UNANIMEMENT, les leaders politiques de l'opposition n'ont nullement daigné se présenter, ni même envoyer ne serait-ce que des représentants prendre part à la cérémonie commémorative du dixième anniversaire de la signature des accords de Paris célébré hier à la cité de la Démocratie. Une absence remarquée qui a quelque peu faussé les données de l'événement.
Mais dans un communiqué parvenu à notre rédaction et signé de quatre partis politiques que sont: le CDJ, le MESP, le PGP et l'UPG, l'opposition tente d'expliquer les raisons de son absence en imputant un certain nombre de griefs à la majorité présidentielle.
Dans la forme, l'opposition invoque le non respect du principe de parité lequel dit-elle: « a toujours été de mise, même s'il a volontairement été écarté par le pouvoir lors de la composition du gouvernement sur la Démocratie». Pour les leaders politiques de l'opposition, tout acte relevant des Accords de Paris devait à tout le moins faire référence à ce principe de parité. Or, ils constatent que «pour un événement aussi important que le dixième anniversaire des "Accords de Paris", l'opposition apprend l'organisation de cet événement par voie de presse. Et ce n'est que la veille que les principaux dirigeants des partis politiques d 'l'opposition ont reçu des invitations, à titre individuel».
Un modus operandi qui n'a pas été du tout apprécié par les acteurs politiques de l'opposition qui le considèrent comme «une volonté d'accaparement de l'événement par la majorité présidentielle. D'autant que l'opposition a été complètement tenue à écart de l'organisation. Et qui plus est n'aurait dû avoir droit qu'à trois minutes d'intervention. Ce qui n'était pas à leur coût, estimant que le camp présidentiel voulait leur faire jouer un rôle de figuration. Tel que l'événement était pensé, les leaders de l`opposition ont estimé que cela s'apparente à une «manifestation de la majorité présidentielle dont la finalité est de vouloir s'attribuer ce qu'elle croit, être le seul aspect positif de ces accords : la paix que tout observateur de bonne foi sait pourtant fictive». Des arguments de l'opposition qui s'appuient sur les derniers événements survenus dans la province de la Ngounié. Voici donc brièvement exposés les griefs portés par l'opposition à la majorité présidentielle quant à leur forme.

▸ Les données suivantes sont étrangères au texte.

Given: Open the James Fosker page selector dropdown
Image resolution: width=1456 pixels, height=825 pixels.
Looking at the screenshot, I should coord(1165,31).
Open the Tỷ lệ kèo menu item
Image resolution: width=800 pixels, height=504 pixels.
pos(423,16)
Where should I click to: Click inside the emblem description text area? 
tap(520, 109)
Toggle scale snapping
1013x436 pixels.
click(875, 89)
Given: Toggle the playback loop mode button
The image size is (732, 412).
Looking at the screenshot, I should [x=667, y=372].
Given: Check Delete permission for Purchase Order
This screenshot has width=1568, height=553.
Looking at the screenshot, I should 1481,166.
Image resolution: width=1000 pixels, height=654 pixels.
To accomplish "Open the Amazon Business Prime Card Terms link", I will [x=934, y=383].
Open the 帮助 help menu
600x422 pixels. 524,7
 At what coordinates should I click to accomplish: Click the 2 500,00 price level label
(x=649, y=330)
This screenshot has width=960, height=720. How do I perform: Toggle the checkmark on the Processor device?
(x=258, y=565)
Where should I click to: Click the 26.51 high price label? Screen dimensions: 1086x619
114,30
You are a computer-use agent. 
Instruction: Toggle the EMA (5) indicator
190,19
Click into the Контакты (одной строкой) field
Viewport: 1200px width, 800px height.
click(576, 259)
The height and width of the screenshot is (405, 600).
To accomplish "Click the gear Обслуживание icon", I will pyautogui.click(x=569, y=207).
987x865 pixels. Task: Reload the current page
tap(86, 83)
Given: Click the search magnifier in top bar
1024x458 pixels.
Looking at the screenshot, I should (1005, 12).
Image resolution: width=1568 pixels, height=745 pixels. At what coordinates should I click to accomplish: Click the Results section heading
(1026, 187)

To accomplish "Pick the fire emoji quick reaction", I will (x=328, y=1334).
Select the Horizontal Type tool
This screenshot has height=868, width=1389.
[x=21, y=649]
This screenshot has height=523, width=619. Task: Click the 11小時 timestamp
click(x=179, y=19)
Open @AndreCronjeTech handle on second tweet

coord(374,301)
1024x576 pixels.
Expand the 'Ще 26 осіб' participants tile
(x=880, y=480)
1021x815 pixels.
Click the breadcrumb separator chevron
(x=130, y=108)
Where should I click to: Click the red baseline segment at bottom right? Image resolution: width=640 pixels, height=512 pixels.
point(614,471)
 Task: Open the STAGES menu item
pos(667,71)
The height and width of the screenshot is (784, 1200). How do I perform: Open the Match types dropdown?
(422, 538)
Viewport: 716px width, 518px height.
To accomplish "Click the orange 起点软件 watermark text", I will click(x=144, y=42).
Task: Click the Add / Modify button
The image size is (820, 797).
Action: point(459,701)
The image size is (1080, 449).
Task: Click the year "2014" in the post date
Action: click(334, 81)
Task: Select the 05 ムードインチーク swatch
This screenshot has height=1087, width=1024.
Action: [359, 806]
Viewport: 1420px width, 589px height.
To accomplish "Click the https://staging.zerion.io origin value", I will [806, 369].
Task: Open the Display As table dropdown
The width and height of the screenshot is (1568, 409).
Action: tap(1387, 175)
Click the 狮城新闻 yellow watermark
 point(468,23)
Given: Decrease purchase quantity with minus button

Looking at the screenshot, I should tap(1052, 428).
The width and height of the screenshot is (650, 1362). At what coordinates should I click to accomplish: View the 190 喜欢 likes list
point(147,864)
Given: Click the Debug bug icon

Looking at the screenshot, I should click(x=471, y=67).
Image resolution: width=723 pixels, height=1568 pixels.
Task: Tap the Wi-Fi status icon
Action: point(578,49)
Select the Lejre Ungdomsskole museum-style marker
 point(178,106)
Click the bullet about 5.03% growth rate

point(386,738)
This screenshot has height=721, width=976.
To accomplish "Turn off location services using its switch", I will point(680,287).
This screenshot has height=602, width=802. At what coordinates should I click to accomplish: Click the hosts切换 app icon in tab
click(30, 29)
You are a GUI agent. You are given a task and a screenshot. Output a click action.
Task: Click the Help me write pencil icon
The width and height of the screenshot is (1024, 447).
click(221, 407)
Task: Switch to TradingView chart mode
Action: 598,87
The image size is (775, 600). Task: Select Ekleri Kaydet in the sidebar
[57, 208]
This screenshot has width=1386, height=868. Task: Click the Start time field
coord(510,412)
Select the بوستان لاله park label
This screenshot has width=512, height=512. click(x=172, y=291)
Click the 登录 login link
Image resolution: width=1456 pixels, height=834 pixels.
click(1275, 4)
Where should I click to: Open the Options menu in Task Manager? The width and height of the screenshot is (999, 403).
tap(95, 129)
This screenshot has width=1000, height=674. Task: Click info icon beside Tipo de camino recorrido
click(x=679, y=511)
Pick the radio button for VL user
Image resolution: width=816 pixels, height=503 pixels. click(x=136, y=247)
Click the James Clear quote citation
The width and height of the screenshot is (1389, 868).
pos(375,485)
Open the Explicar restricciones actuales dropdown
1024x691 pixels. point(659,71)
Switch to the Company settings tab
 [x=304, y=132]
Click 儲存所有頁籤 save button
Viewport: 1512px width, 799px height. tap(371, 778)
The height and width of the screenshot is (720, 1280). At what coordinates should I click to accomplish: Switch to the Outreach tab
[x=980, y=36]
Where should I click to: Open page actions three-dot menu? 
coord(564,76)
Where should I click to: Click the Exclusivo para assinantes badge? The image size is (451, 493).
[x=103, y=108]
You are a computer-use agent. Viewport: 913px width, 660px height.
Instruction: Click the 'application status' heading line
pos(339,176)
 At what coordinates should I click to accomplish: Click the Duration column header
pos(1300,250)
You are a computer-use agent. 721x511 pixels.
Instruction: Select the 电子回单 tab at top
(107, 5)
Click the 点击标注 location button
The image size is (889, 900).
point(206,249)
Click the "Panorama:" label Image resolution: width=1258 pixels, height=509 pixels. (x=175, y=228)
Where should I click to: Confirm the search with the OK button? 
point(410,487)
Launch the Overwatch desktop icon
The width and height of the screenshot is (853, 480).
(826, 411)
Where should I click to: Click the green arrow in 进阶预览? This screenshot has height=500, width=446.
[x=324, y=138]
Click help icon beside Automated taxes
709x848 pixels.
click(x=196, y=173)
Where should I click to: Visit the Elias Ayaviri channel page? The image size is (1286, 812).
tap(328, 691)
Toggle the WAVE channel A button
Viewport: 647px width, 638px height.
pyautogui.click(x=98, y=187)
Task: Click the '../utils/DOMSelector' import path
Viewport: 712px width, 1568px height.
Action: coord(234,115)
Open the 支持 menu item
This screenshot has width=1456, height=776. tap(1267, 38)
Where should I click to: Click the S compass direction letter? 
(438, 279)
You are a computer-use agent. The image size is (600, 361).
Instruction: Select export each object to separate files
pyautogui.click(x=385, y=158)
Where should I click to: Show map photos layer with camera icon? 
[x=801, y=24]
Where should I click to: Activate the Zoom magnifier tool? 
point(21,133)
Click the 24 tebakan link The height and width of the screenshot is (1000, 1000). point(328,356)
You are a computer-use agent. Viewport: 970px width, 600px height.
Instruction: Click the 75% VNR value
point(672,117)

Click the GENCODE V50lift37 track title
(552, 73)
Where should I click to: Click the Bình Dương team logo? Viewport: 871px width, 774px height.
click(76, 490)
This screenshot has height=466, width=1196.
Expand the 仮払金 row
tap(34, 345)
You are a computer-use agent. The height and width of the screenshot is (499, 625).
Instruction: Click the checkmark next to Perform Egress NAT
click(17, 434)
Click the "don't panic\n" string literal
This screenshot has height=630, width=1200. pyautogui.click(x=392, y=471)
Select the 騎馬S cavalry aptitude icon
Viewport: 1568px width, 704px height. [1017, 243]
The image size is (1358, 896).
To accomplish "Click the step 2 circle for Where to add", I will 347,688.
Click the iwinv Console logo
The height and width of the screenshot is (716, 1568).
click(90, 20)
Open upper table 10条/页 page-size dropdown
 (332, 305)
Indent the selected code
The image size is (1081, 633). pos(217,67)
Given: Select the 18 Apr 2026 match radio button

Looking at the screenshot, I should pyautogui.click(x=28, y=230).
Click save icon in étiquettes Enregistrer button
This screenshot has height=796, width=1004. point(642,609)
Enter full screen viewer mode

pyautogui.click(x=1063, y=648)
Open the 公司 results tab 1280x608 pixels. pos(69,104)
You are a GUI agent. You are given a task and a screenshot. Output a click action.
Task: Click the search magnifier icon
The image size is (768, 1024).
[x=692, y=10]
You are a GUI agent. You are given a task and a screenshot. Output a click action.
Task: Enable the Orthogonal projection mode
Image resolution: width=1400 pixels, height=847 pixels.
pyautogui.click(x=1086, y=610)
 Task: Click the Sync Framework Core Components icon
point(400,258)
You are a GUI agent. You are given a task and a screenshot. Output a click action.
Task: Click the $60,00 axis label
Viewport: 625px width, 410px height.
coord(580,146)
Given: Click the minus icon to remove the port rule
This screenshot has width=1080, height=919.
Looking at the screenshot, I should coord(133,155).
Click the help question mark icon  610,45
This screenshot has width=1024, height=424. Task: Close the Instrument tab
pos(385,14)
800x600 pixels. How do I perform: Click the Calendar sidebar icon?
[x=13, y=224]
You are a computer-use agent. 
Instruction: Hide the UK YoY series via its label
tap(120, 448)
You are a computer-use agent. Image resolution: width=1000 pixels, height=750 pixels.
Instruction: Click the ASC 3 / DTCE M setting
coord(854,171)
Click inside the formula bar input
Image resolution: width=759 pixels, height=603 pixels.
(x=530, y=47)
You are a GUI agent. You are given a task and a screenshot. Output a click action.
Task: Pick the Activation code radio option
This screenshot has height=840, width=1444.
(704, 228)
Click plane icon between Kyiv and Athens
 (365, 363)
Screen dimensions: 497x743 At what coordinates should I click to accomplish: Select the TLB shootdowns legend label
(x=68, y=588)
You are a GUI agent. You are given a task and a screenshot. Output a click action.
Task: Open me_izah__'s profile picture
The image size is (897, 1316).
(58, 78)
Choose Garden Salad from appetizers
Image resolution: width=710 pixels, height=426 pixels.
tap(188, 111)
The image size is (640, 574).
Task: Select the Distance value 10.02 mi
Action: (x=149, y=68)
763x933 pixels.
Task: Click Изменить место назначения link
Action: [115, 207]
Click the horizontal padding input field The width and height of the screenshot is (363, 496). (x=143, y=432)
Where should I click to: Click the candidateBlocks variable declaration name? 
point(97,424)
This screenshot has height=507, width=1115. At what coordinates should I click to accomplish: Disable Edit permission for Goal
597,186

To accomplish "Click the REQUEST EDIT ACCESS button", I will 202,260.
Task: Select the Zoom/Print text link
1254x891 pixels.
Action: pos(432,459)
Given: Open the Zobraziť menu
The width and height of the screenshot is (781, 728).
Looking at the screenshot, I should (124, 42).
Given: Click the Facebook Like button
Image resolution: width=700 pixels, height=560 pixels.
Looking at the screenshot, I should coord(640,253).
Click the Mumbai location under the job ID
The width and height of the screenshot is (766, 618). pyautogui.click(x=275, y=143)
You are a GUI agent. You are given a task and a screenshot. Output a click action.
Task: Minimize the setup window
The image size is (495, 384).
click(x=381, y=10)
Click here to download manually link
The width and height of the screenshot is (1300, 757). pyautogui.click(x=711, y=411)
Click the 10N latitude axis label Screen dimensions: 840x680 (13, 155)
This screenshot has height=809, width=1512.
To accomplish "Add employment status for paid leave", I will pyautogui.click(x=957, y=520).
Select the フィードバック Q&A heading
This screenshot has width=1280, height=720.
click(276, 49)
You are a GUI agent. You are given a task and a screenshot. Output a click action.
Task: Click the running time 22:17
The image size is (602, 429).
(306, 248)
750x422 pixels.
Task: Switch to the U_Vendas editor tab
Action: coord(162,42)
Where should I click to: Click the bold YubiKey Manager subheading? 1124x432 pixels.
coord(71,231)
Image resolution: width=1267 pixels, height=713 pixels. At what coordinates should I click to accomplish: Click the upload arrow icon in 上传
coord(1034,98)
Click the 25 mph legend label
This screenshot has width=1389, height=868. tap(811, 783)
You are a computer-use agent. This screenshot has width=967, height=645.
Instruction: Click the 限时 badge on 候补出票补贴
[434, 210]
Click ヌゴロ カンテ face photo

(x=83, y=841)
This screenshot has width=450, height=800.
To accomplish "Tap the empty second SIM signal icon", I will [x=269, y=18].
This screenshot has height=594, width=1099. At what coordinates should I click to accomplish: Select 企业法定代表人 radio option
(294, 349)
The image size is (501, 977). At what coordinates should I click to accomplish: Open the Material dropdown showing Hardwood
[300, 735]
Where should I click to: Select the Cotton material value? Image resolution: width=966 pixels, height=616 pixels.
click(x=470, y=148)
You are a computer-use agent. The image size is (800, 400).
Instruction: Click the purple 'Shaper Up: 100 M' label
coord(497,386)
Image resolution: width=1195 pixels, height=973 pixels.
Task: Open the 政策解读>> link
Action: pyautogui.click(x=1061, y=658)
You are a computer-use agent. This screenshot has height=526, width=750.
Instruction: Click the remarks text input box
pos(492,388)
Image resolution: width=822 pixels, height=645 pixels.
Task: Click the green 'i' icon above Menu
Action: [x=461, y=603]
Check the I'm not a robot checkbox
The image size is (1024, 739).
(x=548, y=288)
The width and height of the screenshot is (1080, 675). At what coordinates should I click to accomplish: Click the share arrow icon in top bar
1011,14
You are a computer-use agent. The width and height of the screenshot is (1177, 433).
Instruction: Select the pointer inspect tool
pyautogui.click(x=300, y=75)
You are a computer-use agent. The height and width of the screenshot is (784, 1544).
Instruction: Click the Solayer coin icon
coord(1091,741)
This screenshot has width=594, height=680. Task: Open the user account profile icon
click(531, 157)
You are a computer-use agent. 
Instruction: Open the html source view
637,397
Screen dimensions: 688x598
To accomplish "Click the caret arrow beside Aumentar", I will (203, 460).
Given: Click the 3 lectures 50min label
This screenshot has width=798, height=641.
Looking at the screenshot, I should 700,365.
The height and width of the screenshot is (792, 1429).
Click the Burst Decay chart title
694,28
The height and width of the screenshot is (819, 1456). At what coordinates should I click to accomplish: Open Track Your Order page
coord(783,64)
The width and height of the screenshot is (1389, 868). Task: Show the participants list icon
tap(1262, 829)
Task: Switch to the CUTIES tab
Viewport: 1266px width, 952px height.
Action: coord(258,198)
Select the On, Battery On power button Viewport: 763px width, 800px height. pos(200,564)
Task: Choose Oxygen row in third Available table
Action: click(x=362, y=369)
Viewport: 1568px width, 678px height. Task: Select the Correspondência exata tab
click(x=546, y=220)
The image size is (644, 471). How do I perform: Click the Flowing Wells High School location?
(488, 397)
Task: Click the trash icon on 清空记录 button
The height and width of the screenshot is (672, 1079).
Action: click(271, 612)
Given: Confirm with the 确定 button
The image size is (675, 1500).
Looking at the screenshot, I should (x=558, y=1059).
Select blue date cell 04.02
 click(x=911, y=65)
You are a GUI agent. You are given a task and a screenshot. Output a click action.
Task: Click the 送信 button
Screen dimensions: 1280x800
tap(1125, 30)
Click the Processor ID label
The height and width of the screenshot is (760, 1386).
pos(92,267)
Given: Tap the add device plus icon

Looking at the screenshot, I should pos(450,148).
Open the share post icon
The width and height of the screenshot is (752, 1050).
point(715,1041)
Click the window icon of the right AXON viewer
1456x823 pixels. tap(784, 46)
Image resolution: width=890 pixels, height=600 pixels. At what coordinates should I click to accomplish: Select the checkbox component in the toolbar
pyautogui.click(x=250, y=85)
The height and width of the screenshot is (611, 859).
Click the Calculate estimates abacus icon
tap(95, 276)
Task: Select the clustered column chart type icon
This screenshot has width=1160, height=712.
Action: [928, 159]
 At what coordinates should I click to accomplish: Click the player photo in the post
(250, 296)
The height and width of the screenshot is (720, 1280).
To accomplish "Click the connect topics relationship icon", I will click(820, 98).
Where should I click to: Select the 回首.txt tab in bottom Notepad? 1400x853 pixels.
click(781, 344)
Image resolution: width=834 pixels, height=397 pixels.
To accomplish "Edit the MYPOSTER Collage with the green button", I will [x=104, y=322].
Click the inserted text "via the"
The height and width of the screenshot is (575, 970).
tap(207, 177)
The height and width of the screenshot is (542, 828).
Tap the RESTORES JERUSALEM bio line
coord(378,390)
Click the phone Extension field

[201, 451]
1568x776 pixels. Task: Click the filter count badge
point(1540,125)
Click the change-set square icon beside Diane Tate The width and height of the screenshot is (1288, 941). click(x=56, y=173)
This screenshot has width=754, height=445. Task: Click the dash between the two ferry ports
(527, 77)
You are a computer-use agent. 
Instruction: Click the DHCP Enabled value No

Maintenant en ce qui concerne le fond, l'opposition dénonce le fait que «sur les trois principaux points d'accords confirmés par un référendum populaire à savoir: l'instauration de la transparence électorale, la mise en place d'un Etat de droit, la mise en place d'un gouvernement pour la Démocratie sur la base de la parité, aucun n'a été appliqué». Une non application des recommandations qui fait dire aux opposants que «Les Accords de Paris n'ont jamais été voulus par la majorité présidentielle dont la vraie préoccupation était la légitimation des résultats contestés de l'élection présidentielle de décembre 1993.»
Par ailleurs le quator des partis signataires du communiqué marque son étonnement sur ce que les «Accords de Paris» consacrent l'amnistie totale pour les délits, vrais ou supposés, commis par les acteurs politiques entre janvier 1990 et septembre 1994, et, ne comprennent donc pas qu'un des leurs, en la personne de Nan Nguéma, pourtant retiré de la vie politique soit toujours détenu depuis des semaines pour un délit de « détention d'armes de guerre» jugé « discutable» par cette famille politique.
Tout en affirmant qu'elle reste attachée à l'esprit et à la lettre des accords de Paris, l'opposition est également convaincue que leur application stricte aurait beaucoup apporté à l'épanouissement de notre jeune démocratie et partant au développement de notre pays. Au regard de l'ostracisme dont elle a été l'objet, l'opposition se dit prête à organiser à son tour son dixième anniversaire des accords de Paris. Une vraie cacophonie.